VS: I think it is unfair and, unfortunately, instead of the genre standing on the merits of commerce, the moniker is negative. And I feel like the Little Richard of the book industry. Triple Crown not only pioneered the genre, we birthed the urban fiction roster that you read today.
BV: Part of the bad rap is that critics say urban lit has contributed to the black corner in bookstores. Do you agree/disagree?

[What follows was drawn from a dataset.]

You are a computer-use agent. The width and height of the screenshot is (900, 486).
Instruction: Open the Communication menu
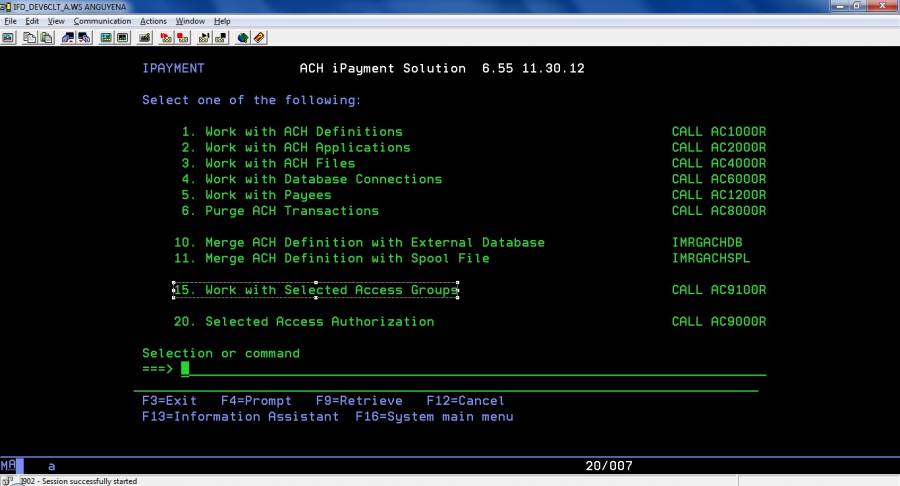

VS: There has always been a black corner and always will be a black this or black that until we are taken seriously for the talents that this genre includes. I mean, really, the sales of my work and of Triple Crown authors can compete (numbers-wise) with mainstream authors. I'm furious when I see so many New York Times bestsellers, then research those numbers and those books have not sold close to what my titles or company titles have sold.
BV: Triple Crown Publications is one of the most successful African-American publishers in the nation and abroad. What accounts for that?
VS: We are successful first and foremost through the grace of God. I say God because of the timing and the favor my company has with the industry decision makers. Next, there is the fan support that really is the biggest success. Coming in after that is the hard work and dedication of my staff and authors. I'm also very fortunate to have the wisdom that my editor at Atria Books, Malaika Adero, shares. See, I'm not just one of her authors, but someone who can come to her as a veteran with ideas. There is no one set of answers to this question, but I do know that, ultimately, success boils down to one thing: How bad to you want it?
BV: Finally, what is your advice for aspiring authors?
VS: Today, your material must be above the best. It must be excellent in all areas: creativity, content and clarity. The bar is high for this genre, and you have to measure up.